On this page
§12.3
LSM Blob Layouts
KACS registers blob sizes at LSM initialization. Each blob is allocated by the LSM framework and zeroed on allocation.
§12.3.1 Credential blob
Attached to cred->security. Contains a pointer to the token and pre-computed projected UIDs.
| Field | Description |
|---|---|
token |
Pointer to the refcounted token object.

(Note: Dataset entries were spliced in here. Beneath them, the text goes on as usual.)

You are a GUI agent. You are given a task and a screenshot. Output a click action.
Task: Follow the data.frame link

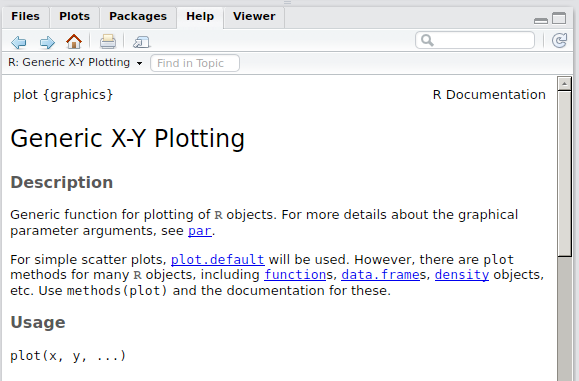tap(380, 275)
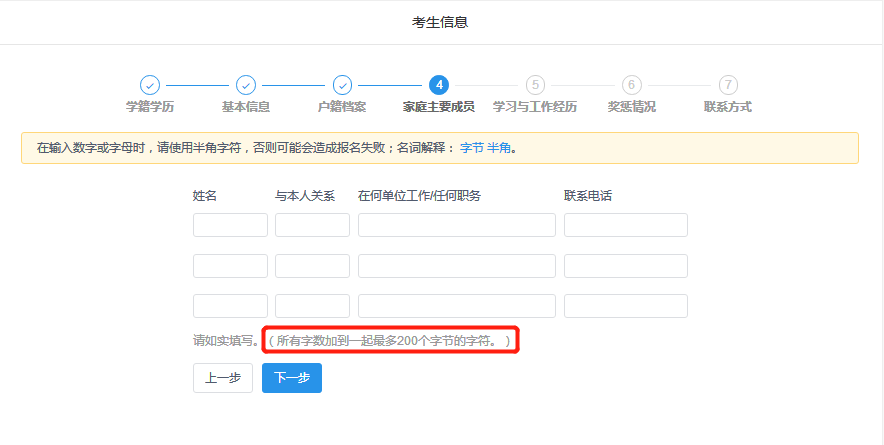This screenshot has width=884, height=445.
Task: Focus the third row 联系电话 input box
Action: point(625,306)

Immutable after commit_creds(). |
projected_uid |
Filesystem UID used by the current_fsuid() patch. |
projected_gid |
Filesystem GID used by the current_fsgid() patch. |
Multiple credentials MAY share the same token (refcounted). security_prepare_creds copies the token pointer and increments the refcount. security_cred_free decrements it.
§12.3.2 File blob
Attached to file->f_security. Set once at open time, never modified.
| Field | Description |
|---|---|
granted |
Access rights granted at open time. Immutable. |
continuous_audit |
Continuous audit mask from SACL alarm ACEs. |
flags |
KACS_FILE_IOCTL_ONLY (mode-3 device open), KACS_FILE_FACS_MANAGED. |
§12.3.3 Inode blob
Attached to inode->i_security. Contains the cached parsed SD.
| Field | Description |
|---|---|
sd_cache |
RCU-protected pointer to the parsed SD. Populated lazily on first access. Updated by kacs_set_sd via RCU replacement. Freed via inode_free_security_rcu. |
§12.3.4 Task blob
Attached to task_struct->security. Contains the PSB fields and hook coordination state.
| Field | Description |
|---|---|
proc_sd |
Process security descriptor. |
pip_type |
PIP type (None, Protected, Isolated). |
pip_trust |
Trust level within PIP type. |
file_decision_inode |
Hook coordination: which inode was decided. |
file_decision_op |
Hook coordination: which operation class. |
kacs_open_desired |
KACS-native open: desired access for f_mode fixup. |
wxp, tlp, lsv |
Process mitigations. |
cfif, cfib |
Forward/backward-edge CFI. |
pie |
Reject non-PIE binaries. |
sml |
Speculation mitigation lock. |
ui_access |
UI interaction (reserved). |
no_child_process |
Fork restriction (one-way). |
§12.3.5 Socket blob
Attached to sock->sk_security. Used for IPC identity capture.
| Field | Description |
|---|---|
peer_token |
Server side: peer's token snapshot captured at connect(). |
socket_sd |
Abstract sockets: SD set at bind() time. NULL for pathname sockets and socketpair. |
max_impersonation |
Client side: maximum impersonation level (default: Impersonation). |